§ Data to process:
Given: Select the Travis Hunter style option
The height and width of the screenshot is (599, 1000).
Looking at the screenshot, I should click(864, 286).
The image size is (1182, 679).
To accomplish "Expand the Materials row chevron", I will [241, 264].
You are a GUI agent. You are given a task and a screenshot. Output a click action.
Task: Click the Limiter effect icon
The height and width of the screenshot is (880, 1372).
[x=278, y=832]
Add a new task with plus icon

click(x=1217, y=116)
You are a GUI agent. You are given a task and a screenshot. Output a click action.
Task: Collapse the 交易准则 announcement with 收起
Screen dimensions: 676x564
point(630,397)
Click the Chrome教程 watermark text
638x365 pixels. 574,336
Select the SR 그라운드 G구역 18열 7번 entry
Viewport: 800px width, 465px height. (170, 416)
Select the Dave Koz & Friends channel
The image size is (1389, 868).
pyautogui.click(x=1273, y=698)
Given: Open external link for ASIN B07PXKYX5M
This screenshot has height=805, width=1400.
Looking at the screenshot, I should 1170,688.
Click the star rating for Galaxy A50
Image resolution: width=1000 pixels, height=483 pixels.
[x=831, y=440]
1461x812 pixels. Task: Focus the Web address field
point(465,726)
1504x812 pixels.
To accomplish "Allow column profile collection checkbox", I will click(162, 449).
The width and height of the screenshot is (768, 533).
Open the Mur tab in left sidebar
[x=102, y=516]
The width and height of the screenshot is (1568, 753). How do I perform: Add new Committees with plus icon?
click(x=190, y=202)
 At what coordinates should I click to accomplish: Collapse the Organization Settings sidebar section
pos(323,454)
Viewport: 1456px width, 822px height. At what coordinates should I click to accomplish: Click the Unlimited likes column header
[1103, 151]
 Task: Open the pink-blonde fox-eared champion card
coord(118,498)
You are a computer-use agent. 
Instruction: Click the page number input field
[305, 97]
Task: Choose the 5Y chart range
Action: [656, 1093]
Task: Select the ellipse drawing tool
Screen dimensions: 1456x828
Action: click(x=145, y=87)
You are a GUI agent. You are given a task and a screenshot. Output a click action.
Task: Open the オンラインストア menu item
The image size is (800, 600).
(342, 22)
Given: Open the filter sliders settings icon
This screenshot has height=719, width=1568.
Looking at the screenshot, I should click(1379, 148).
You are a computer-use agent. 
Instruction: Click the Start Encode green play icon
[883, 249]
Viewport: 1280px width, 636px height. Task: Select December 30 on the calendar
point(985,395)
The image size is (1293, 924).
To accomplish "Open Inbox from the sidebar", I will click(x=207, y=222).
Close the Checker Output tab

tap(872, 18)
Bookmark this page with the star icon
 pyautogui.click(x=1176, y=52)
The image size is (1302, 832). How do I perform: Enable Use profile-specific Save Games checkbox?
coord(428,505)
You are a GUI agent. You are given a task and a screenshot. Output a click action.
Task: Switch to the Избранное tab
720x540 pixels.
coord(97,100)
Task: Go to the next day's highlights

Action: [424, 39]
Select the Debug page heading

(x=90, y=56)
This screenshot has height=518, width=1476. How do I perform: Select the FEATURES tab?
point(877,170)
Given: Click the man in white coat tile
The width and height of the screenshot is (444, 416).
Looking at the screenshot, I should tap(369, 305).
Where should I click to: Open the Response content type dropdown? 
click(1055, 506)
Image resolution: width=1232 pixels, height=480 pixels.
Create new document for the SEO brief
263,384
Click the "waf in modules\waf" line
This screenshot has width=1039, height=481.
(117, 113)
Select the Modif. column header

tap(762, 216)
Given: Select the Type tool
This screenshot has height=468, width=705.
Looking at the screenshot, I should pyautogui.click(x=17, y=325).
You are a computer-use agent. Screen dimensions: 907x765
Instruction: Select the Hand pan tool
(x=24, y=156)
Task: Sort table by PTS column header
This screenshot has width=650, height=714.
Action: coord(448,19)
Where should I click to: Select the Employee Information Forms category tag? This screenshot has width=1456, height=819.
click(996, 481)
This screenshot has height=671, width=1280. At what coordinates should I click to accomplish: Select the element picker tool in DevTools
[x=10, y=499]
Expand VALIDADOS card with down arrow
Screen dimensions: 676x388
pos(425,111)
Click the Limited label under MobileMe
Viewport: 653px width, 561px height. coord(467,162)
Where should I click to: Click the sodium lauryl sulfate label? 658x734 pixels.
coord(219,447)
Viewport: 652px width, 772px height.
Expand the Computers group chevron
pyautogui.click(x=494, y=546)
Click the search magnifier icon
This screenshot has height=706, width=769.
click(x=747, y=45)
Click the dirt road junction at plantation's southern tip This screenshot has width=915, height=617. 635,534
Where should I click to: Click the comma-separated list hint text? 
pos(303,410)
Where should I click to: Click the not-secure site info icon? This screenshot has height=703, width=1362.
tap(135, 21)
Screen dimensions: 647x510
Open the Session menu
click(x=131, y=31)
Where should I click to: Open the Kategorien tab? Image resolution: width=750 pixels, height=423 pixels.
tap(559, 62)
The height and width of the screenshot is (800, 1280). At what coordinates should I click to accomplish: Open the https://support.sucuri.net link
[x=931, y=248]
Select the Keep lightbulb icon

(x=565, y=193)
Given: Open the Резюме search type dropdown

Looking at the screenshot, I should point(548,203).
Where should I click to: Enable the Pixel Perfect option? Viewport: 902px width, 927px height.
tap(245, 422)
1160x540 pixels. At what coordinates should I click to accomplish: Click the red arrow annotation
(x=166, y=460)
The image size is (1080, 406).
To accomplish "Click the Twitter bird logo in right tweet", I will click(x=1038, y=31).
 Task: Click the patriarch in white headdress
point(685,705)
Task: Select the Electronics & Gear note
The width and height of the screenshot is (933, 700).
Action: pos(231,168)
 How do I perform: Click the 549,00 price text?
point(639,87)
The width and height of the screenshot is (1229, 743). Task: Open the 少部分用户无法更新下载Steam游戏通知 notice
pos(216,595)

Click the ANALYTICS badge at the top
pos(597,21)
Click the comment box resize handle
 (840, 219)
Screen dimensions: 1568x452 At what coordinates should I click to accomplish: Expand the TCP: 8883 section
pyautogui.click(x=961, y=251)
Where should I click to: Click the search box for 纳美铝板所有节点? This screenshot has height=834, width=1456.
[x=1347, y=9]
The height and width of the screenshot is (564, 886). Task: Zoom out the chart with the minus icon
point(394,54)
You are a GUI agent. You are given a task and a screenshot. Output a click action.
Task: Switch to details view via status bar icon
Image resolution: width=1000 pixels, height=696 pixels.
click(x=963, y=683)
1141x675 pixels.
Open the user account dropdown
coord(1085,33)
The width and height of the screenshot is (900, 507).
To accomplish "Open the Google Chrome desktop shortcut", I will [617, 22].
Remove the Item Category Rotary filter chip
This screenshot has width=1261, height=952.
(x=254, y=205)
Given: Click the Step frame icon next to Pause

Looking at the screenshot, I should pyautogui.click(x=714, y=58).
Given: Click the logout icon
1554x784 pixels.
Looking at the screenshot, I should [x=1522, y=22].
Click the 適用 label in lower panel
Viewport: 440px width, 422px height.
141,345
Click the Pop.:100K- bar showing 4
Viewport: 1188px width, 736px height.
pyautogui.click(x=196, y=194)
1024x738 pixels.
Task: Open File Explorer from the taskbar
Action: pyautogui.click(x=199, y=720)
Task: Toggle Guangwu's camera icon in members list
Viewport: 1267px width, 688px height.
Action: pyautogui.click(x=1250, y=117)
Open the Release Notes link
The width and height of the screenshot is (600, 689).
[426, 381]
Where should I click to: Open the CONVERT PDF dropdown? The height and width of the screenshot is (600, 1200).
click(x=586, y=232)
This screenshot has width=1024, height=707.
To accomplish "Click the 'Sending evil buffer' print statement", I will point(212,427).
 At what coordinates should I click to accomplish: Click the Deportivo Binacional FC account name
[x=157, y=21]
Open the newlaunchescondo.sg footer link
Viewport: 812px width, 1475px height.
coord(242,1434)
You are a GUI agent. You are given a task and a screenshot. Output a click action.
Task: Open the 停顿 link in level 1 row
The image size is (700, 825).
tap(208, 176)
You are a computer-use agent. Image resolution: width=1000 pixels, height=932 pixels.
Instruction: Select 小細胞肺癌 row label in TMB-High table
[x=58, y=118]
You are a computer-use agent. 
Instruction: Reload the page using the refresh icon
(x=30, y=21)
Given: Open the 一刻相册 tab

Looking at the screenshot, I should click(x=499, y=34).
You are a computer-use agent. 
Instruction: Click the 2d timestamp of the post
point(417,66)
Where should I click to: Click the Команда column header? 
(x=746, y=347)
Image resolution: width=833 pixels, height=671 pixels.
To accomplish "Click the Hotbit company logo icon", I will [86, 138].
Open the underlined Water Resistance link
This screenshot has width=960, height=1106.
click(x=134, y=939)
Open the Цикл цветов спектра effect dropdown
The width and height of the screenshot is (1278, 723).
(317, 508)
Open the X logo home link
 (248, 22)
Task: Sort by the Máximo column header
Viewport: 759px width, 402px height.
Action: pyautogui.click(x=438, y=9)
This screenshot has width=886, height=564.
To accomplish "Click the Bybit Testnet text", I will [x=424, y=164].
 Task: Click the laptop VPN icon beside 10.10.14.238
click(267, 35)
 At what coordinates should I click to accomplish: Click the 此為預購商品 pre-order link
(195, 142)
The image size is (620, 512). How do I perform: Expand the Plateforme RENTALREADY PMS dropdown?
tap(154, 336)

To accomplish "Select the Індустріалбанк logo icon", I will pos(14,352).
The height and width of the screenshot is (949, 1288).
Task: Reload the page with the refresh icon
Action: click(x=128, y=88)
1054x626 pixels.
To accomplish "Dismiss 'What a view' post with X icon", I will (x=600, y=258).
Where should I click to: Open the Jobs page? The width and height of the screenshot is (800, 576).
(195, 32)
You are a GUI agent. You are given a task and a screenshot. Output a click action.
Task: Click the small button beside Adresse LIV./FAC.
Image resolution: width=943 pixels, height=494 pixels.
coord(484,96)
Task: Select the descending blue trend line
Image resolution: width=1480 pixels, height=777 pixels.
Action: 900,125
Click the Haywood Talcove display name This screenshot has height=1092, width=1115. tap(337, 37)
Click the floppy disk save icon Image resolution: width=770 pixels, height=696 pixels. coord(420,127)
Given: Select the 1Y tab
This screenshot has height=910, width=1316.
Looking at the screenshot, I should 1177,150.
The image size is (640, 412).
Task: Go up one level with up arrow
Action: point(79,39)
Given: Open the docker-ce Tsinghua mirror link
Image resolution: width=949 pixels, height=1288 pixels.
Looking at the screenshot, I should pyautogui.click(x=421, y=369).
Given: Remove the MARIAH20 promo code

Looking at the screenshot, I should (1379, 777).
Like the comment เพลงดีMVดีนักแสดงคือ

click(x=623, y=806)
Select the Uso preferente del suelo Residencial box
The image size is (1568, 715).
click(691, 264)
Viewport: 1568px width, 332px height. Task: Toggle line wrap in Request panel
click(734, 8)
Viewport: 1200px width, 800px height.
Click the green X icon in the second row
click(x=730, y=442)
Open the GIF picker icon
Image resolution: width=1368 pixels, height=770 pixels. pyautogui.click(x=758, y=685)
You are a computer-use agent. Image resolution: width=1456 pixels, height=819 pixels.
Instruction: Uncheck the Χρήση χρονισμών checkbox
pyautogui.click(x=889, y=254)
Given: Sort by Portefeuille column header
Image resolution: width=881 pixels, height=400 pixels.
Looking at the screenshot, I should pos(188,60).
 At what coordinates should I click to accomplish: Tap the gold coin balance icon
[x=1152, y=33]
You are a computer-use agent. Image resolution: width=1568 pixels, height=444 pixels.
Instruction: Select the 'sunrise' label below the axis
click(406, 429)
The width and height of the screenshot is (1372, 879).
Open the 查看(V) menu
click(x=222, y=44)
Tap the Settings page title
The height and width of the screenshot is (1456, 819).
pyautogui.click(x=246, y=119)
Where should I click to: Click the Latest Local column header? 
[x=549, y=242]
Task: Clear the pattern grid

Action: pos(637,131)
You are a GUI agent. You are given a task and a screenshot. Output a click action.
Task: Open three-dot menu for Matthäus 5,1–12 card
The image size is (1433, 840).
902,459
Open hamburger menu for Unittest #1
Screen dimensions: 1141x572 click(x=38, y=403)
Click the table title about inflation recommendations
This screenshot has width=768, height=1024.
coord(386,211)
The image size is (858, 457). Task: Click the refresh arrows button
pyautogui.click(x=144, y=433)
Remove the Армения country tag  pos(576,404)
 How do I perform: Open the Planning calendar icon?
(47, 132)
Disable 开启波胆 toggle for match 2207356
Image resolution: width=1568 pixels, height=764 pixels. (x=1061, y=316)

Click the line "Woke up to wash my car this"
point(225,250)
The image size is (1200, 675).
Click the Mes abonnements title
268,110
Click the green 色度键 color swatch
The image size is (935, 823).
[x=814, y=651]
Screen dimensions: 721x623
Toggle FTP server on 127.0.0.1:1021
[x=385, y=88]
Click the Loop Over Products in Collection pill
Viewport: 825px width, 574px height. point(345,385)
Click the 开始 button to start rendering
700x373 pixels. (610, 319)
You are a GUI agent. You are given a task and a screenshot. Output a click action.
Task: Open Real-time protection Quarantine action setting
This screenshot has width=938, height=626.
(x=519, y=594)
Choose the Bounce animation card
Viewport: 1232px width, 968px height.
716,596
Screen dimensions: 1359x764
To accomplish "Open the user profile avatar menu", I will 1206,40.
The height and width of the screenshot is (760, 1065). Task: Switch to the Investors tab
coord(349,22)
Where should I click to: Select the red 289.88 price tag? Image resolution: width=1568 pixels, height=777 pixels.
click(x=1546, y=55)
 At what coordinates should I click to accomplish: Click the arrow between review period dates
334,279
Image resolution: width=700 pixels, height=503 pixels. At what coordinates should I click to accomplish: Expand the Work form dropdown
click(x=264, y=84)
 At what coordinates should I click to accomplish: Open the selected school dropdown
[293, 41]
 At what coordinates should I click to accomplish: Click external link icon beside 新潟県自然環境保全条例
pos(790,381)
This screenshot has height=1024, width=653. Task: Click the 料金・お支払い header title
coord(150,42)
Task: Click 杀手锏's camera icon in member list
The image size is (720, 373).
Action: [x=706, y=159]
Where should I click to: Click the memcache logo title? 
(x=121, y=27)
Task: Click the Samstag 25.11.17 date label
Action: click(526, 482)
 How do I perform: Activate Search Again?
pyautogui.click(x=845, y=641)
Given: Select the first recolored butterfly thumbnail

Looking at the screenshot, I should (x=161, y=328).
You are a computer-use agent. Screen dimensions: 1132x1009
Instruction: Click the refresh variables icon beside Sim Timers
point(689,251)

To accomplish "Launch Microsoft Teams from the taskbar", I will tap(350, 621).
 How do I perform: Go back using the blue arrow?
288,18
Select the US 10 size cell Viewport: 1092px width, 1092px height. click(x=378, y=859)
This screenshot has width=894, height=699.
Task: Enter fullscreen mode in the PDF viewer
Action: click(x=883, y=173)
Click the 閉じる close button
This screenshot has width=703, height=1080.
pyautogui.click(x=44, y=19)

§ How to complete this task:
Identify each line in the entries with the word "Sort" and copy it.

§ Completed task:
Task: Sort table by PTS column header
Task: Sort by the Máximo column header
Given: Sort by Portefeuille column header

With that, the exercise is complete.